Brief: The data should be transcribed in its entirety, word for word.

Information supplied:
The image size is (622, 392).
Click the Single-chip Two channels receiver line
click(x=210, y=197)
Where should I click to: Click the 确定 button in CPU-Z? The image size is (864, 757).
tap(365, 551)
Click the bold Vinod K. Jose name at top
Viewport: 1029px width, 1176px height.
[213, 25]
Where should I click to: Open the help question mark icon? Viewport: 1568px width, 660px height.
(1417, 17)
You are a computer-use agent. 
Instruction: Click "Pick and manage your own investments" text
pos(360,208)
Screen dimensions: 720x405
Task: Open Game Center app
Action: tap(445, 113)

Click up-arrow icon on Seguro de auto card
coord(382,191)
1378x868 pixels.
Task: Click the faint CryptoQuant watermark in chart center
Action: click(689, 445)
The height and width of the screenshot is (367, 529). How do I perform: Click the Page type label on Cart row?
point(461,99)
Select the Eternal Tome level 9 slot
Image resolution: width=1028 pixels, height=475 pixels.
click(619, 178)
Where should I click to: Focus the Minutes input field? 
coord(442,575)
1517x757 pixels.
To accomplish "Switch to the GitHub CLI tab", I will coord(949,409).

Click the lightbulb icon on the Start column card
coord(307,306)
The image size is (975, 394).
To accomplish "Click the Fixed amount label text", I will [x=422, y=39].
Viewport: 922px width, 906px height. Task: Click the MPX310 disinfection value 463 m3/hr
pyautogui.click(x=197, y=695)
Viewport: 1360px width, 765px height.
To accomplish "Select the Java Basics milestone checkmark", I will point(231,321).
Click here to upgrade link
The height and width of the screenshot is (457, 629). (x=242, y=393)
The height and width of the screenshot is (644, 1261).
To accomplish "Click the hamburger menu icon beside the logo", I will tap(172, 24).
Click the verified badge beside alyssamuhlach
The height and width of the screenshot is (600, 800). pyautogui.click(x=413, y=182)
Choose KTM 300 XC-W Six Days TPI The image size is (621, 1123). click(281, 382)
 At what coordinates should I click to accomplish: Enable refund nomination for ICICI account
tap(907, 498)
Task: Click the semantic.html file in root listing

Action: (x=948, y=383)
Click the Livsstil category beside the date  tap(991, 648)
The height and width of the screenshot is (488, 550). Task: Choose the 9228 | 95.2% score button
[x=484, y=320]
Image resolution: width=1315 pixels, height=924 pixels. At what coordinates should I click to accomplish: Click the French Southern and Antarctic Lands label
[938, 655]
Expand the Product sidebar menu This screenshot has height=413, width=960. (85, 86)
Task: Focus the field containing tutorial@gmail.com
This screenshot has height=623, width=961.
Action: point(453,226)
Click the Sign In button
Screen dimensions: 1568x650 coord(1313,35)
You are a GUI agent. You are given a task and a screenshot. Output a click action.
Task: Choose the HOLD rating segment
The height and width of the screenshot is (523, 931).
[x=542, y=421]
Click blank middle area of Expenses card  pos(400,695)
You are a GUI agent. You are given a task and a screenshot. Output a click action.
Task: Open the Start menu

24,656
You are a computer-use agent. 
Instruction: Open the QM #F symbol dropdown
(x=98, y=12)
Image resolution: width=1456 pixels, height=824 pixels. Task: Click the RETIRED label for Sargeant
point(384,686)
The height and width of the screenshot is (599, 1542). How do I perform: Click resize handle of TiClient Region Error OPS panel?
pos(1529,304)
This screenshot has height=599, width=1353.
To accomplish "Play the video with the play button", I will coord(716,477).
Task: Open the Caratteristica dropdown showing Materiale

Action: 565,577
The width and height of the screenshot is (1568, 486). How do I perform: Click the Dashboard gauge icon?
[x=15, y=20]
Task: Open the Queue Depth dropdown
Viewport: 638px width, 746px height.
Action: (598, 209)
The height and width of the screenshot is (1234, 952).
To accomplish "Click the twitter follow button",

Solution:
The image size is (622, 392).
Click the Single-chip Two channels receiver line
click(x=210, y=197)
Where should I click to: Click the 确定 button in CPU-Z? The image size is (864, 757).
tap(365, 551)
Click the bold Vinod K. Jose name at top
Viewport: 1029px width, 1176px height.
[213, 25]
Where should I click to: Open the help question mark icon? Viewport: 1568px width, 660px height.
(1417, 17)
You are a computer-use agent. 
Instruction: Click "Pick and manage your own investments" text
pos(360,208)
Screen dimensions: 720x405
Task: Open Game Center app
Action: tap(445, 113)

Click up-arrow icon on Seguro de auto card
coord(382,191)
1378x868 pixels.
Task: Click the faint CryptoQuant watermark in chart center
Action: click(689, 445)
The height and width of the screenshot is (367, 529). How do I perform: Click the Page type label on Cart row?
point(461,99)
Select the Eternal Tome level 9 slot
Image resolution: width=1028 pixels, height=475 pixels.
click(619, 178)
Where should I click to: Focus the Minutes input field? 
coord(442,575)
1517x757 pixels.
To accomplish "Switch to the GitHub CLI tab", I will coord(949,409).

Click the lightbulb icon on the Start column card
coord(307,306)
The image size is (975, 394).
To accomplish "Click the Fixed amount label text", I will [x=422, y=39].
Viewport: 922px width, 906px height. Task: Click the MPX310 disinfection value 463 m3/hr
pyautogui.click(x=197, y=695)
Viewport: 1360px width, 765px height.
To accomplish "Select the Java Basics milestone checkmark", I will point(231,321).
Click here to upgrade link
The height and width of the screenshot is (457, 629). (x=242, y=393)
The height and width of the screenshot is (644, 1261).
To accomplish "Click the hamburger menu icon beside the logo", I will tap(172, 24).
Click the verified badge beside alyssamuhlach
The height and width of the screenshot is (600, 800). pyautogui.click(x=413, y=182)
Choose KTM 300 XC-W Six Days TPI The image size is (621, 1123). click(281, 382)
 At what coordinates should I click to accomplish: Enable refund nomination for ICICI account
tap(907, 498)
Task: Click the semantic.html file in root listing

Action: (x=948, y=383)
Click the Livsstil category beside the date  tap(991, 648)
The height and width of the screenshot is (488, 550). Task: Choose the 9228 | 95.2% score button
[x=484, y=320]
Image resolution: width=1315 pixels, height=924 pixels. At what coordinates should I click to accomplish: Click the French Southern and Antarctic Lands label
[938, 655]
Expand the Product sidebar menu This screenshot has height=413, width=960. (85, 86)
Task: Focus the field containing tutorial@gmail.com
This screenshot has height=623, width=961.
Action: point(453,226)
Click the Sign In button
Screen dimensions: 1568x650 coord(1313,35)
You are a GUI agent. You are given a task and a screenshot. Output a click action.
Task: Choose the HOLD rating segment
The height and width of the screenshot is (523, 931).
[x=542, y=421]
Click blank middle area of Expenses card  pos(400,695)
You are a GUI agent. You are given a task and a screenshot. Output a click action.
Task: Open the Start menu

24,656
You are a computer-use agent. 
Instruction: Open the QM #F symbol dropdown
(x=98, y=12)
Image resolution: width=1456 pixels, height=824 pixels. Task: Click the RETIRED label for Sargeant
point(384,686)
The height and width of the screenshot is (599, 1542). How do I perform: Click resize handle of TiClient Region Error OPS panel?
pos(1529,304)
This screenshot has height=599, width=1353.
To accomplish "Play the video with the play button", I will coord(716,477).
Task: Open the Caratteristica dropdown showing Materiale

Action: 565,577
The width and height of the screenshot is (1568, 486). How do I perform: Click the Dashboard gauge icon?
[x=15, y=20]
Task: Open the Queue Depth dropdown
Viewport: 638px width, 746px height.
Action: (598, 209)
The height and width of the screenshot is (1234, 952).
To accomplish "Click the twitter follow button",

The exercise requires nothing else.